Repeat exactly the lines from the start of the entries below through the line containing "This screenshot has height=1302, width=900.". Omit the rest.

START Dataset records

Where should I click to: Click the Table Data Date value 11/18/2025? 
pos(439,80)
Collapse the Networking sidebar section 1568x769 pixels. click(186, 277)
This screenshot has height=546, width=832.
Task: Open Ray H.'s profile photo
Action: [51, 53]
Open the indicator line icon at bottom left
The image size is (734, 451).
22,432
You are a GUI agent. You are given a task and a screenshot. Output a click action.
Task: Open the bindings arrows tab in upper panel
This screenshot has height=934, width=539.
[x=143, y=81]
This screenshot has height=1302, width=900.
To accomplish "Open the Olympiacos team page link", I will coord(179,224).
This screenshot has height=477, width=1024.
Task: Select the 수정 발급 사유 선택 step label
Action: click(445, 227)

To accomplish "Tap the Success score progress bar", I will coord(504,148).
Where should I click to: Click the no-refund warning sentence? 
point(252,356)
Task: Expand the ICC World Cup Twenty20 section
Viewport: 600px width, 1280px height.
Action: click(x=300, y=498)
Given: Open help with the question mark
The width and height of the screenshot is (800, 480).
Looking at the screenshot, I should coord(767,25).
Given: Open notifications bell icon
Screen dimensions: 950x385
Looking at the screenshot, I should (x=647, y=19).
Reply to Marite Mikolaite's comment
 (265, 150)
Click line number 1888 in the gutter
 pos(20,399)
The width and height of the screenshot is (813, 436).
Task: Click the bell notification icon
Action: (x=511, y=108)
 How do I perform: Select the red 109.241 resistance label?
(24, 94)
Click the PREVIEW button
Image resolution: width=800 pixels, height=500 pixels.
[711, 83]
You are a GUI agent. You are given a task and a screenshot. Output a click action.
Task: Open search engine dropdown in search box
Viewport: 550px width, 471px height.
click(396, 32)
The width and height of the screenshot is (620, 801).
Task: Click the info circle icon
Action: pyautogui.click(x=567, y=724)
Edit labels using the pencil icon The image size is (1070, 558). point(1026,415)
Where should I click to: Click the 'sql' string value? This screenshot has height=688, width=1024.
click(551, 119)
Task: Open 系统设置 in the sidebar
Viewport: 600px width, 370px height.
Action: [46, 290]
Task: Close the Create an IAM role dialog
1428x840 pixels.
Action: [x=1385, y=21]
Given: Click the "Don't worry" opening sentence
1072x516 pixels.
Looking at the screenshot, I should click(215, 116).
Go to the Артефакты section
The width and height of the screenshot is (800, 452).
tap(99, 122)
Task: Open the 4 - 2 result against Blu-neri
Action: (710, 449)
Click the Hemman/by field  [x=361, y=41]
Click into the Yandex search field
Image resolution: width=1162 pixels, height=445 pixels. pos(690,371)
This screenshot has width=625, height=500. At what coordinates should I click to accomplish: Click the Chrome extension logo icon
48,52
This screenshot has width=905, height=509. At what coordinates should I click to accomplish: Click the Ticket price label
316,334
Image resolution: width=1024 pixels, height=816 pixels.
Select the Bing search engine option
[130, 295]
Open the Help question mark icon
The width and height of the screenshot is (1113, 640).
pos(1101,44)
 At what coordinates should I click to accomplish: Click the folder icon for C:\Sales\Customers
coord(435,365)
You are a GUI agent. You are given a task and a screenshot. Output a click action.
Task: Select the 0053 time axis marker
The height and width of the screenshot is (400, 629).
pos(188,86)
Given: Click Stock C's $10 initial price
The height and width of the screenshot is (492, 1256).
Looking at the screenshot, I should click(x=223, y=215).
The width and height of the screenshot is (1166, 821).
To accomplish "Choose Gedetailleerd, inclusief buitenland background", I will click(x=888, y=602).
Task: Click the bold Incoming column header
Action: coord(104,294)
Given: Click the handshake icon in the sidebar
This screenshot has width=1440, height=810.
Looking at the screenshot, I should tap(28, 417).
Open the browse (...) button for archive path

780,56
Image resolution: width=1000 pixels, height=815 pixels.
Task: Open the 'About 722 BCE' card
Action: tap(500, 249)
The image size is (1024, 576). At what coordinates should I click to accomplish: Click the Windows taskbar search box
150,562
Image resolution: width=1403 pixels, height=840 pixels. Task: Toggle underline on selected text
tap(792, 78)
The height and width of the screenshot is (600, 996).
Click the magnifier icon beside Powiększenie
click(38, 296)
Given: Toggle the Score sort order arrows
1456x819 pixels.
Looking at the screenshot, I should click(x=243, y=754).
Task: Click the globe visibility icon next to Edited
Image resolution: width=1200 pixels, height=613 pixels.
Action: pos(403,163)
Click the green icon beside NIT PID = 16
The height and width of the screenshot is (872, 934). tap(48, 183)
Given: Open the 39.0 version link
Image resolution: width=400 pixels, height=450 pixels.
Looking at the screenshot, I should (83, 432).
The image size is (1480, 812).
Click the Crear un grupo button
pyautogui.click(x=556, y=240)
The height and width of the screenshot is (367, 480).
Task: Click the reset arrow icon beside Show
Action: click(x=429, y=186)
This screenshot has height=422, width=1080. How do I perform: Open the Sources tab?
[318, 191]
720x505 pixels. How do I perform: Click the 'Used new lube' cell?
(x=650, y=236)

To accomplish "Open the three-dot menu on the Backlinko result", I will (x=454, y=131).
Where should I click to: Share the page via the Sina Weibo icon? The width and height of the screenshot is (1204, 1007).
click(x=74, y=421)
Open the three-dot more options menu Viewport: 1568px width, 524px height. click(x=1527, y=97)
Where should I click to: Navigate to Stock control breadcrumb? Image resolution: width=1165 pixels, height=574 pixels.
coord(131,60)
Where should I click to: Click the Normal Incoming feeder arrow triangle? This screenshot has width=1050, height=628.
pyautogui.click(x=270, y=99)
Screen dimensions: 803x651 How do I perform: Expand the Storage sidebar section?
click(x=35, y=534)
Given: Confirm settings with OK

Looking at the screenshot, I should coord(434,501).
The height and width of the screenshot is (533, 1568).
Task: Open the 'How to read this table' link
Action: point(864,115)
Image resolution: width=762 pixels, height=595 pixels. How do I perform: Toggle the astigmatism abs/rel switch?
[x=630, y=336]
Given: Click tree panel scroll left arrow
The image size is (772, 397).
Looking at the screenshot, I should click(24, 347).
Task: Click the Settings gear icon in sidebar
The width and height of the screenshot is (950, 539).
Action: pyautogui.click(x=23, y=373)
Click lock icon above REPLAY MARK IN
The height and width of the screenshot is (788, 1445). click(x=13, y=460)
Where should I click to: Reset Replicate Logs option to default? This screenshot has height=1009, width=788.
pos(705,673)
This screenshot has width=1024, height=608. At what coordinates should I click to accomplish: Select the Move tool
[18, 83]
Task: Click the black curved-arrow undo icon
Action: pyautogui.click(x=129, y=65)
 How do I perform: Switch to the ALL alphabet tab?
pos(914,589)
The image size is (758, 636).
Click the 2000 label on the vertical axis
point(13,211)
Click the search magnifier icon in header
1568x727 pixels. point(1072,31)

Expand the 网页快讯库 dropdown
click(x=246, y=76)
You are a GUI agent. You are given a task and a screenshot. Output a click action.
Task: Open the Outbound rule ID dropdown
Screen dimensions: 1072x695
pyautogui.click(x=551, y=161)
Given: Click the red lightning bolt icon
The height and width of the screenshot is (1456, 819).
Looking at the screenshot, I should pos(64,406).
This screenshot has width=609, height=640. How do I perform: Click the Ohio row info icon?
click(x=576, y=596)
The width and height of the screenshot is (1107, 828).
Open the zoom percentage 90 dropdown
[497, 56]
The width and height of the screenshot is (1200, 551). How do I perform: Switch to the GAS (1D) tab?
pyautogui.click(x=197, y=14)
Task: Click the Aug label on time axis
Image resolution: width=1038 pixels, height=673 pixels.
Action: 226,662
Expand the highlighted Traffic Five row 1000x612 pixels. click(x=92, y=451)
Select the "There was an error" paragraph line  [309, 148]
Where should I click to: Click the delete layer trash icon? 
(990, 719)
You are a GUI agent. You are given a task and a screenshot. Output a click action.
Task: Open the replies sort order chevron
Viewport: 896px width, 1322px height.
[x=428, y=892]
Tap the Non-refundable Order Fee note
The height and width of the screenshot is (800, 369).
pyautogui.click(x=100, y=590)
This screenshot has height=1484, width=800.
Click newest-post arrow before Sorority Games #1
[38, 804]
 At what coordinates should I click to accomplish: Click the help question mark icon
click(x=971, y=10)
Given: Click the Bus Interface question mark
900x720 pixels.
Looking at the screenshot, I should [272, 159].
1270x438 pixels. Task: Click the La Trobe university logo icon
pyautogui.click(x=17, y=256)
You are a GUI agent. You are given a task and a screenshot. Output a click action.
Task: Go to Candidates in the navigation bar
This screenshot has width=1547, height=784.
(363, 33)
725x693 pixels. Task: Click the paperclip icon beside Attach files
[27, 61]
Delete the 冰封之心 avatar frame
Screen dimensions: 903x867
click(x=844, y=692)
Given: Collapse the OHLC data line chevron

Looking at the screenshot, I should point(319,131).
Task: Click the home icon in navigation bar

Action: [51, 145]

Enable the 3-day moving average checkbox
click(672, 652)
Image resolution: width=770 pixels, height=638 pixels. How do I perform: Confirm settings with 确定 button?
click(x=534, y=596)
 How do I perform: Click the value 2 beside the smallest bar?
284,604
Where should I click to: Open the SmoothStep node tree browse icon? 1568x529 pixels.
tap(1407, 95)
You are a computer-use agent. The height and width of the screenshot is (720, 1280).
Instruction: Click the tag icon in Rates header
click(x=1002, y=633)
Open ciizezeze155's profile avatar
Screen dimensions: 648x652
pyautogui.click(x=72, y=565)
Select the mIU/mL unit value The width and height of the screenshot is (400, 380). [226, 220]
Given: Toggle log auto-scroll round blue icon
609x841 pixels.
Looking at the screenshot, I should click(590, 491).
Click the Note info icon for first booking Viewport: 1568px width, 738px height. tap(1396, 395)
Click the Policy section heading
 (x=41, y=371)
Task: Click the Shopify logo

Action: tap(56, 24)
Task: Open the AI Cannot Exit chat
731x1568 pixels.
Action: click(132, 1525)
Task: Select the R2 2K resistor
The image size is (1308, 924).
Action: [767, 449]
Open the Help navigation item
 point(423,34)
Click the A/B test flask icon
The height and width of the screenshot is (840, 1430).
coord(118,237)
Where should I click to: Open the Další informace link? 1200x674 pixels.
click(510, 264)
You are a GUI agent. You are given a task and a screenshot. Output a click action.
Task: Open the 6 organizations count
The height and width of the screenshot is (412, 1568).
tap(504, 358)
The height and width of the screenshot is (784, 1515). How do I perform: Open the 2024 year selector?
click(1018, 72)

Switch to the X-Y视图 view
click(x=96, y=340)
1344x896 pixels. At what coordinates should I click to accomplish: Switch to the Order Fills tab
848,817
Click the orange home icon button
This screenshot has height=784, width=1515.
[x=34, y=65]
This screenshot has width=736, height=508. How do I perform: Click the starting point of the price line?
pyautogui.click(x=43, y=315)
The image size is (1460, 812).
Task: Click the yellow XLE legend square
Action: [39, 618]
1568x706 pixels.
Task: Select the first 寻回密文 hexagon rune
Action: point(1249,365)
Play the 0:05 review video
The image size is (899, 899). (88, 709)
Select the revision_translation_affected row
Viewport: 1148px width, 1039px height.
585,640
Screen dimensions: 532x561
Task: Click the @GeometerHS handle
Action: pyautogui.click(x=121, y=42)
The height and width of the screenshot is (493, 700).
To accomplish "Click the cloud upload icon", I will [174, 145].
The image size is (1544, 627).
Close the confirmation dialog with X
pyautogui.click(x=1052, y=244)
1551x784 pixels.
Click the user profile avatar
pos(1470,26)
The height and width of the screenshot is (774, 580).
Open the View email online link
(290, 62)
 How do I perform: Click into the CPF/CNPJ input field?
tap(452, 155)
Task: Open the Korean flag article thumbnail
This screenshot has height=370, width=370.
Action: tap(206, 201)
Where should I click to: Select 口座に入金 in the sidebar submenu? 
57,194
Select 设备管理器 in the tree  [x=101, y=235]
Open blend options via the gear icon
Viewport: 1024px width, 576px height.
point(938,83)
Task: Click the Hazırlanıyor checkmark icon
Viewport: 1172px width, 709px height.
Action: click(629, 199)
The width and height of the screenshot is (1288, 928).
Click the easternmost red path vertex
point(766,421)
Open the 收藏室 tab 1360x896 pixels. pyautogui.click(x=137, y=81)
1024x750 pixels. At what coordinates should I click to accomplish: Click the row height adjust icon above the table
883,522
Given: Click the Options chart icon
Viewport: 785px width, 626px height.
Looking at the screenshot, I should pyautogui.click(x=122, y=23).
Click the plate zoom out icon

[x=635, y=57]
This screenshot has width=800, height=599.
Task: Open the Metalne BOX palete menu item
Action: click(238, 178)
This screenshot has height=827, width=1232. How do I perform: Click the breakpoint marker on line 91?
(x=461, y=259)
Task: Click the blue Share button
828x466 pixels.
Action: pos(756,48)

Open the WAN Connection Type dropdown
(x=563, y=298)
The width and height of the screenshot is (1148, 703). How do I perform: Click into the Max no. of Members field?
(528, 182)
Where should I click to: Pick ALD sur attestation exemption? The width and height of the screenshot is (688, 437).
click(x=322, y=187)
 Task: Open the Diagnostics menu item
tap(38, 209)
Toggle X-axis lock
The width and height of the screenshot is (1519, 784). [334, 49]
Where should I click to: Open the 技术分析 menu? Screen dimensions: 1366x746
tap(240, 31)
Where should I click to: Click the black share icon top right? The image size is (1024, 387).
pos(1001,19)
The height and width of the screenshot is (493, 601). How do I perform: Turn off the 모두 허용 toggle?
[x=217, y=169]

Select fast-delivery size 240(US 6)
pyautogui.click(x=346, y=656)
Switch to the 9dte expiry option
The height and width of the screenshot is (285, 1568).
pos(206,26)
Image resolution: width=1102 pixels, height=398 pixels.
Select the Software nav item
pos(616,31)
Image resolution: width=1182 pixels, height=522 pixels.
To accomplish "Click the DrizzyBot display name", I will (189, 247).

END Dataset records

**Exercise result**
Where should I click to: Click the Table Data Date value 11/18/2025? 
pos(439,80)
Collapse the Networking sidebar section 1568x769 pixels. click(186, 277)
This screenshot has height=546, width=832.
Task: Open Ray H.'s profile photo
Action: [51, 53]
Open the indicator line icon at bottom left
The image size is (734, 451).
22,432
You are a GUI agent. You are given a task and a screenshot. Output a click action.
Task: Open the bindings arrows tab in upper panel
This screenshot has height=934, width=539.
[x=143, y=81]
This screenshot has height=1302, width=900.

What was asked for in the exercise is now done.